Friday, February 11, 2011

Marijuana prohibition is comming to an end: the Liberals need a Plan

Proposition 19 failed, but the issue will likely be revisited in 2012 and this time it will likely pass. Voter turn for mid term elections is always significantly less than when the presidency is up for grabs. For proposition 19 to have stood any chance of winning Democrats, and the young needed to be energized. They were not and stayed away in droves. Even with everything stacked against them, though, the yes campaign still garnered 46% of vote.

Legal production of marijuana in California will make the legislation of marijuana elsewhere in the US all but inevitable and extension in Canada as well. Obama is not going to go to war with California in order to maintain a federal prohibition. Indeed, it was Obama that set the wheels of legalization in motion by declaring that he would not crack down on medical marijuana. For you see, unlike in Canada, in California, for example, one does not have to be afflicted with a particular aliment to be eligible for medical marijuana. A doctor can proscribe marijuana for whatever they see fit. Needless to say, such a system is ripe for abuse and the Bush administration was right to see medical marijuana program as a potential Trojan horse. But Obama let wooden horse to be wheeled into California and other States anyway. In so doing, Obama has allowed the medical marijuana industry in California and elsewhere to grow to the point there is no saving prohibition for Odysseus. There are more medical marijuana dispensaries in LA than Starbucks.
-.-.-
§ **Task set**
1. Duplicate the stretch of the marijuana prohibition post from "Marijuana prohibition is" through "46% of vote.".
2. Decide whether each statement agrees with the marijuana prohibition post, answering yes or no and quoting the deciding words from the post.
(a) The yes campaign on Proposition 19 won 46% of the vote.
(b) The post says Los Angeles has fewer medical marijuana dispensaries than Starbucks locations.
(c) According to the post, Obama declared that he would crack down on medical marijuana.
3. Please carry the post on marijuana prohibition forward from where it stops.

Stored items
-.-.-
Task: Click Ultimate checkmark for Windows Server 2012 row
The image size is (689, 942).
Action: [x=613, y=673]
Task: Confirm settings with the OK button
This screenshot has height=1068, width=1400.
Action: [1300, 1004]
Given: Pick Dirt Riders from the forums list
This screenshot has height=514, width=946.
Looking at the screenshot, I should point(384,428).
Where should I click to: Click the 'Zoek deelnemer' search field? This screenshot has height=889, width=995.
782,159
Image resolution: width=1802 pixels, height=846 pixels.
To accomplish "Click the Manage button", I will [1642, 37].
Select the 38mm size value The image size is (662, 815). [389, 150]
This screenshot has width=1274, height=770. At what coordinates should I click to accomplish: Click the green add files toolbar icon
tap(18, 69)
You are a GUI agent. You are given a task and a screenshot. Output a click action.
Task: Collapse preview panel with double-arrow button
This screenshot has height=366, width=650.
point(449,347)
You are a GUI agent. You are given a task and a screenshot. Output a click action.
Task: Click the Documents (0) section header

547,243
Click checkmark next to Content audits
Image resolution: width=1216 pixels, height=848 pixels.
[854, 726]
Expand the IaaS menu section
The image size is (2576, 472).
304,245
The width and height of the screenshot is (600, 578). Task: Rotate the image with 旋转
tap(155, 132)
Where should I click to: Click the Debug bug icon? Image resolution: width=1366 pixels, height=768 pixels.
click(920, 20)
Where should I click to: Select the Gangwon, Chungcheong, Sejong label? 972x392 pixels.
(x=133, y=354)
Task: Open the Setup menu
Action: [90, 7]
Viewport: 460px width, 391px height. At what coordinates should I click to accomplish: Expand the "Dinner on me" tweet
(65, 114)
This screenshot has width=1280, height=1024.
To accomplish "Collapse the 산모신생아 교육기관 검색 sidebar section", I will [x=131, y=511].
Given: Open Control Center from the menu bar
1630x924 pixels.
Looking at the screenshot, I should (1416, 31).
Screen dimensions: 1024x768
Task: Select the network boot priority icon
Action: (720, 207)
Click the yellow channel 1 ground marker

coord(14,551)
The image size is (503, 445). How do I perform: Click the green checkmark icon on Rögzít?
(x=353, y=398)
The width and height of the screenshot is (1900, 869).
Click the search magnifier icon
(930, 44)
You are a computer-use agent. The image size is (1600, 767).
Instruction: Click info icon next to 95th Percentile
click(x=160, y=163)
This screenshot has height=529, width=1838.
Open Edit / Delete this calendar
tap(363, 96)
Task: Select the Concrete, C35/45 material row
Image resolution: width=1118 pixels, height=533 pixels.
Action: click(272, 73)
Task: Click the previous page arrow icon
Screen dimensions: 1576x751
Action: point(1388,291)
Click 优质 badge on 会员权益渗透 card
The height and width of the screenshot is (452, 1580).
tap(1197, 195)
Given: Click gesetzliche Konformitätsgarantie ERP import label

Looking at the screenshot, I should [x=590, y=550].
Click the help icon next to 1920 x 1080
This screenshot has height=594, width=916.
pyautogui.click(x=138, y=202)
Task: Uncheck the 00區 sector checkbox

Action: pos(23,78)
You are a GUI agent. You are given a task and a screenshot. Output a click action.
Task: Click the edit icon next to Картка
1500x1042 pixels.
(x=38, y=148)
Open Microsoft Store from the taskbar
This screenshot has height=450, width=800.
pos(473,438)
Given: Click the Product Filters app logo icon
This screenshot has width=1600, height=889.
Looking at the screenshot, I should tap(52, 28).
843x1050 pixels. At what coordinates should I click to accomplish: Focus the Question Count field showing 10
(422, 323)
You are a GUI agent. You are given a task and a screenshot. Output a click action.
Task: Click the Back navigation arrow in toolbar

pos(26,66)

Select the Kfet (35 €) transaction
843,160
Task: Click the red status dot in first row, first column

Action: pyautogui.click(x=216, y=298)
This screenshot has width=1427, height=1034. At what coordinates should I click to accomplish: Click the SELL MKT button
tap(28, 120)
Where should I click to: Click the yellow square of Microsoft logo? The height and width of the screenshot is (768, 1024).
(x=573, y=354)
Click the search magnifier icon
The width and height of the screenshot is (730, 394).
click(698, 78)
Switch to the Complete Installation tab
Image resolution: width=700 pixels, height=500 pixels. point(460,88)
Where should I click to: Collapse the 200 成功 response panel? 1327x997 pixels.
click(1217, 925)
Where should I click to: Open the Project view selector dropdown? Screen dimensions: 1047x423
-.-.-
§ **Results for the exercise**
1.
Marijuana prohibition is comming to an end: the Liberals need a Plan

Proposition 19 failed, but the issue will likely be revisited in 2012 and this time it will likely pass. Voter turn for mid term elections is always significantly less than when the presidency is up for grabs. For proposition 19 to have stood any chance of winning Democrats, and the young needed to be energized. They were not and stayed away in droves. Even with everything stacked against them, though, the yes campaign still garnered 46% of vote.

2.
(a) Yes: "the yes campaign still garnered 46% of vote."
(b) No: "There are more medical marijuana dispensaries in LA than Starbucks."
(c) No: "by declaring that he would not crack down on medical marijuana."

3.
The Liberals need to come up with a plan. Canada needs to come up with a plan. The loss of the billion dollar industry, albeit an illegal industry is going to have an impact.

The natural response, indeed, the only response, is to beat the Americans to the punch. Far from being political poison, political legalization has a lot of upside for the Liberals. It would drive a wedge between libertarians and Theo cons. It would appeal to people who would otherwise would not vote -- most notably young Canadians. It would be popular in the very provinces and regions that the Liberals actually have a chance of making headway, e.g., urban Ontario, British Columbia and Quebec. It would garner a lot of positive international exposure. It would leave the Conservatives defending discredited Reefer Madness arguments. Above all else, the lynch pin in the opponents arguments, viz. that the US will not stand for it, is quickly be worn away.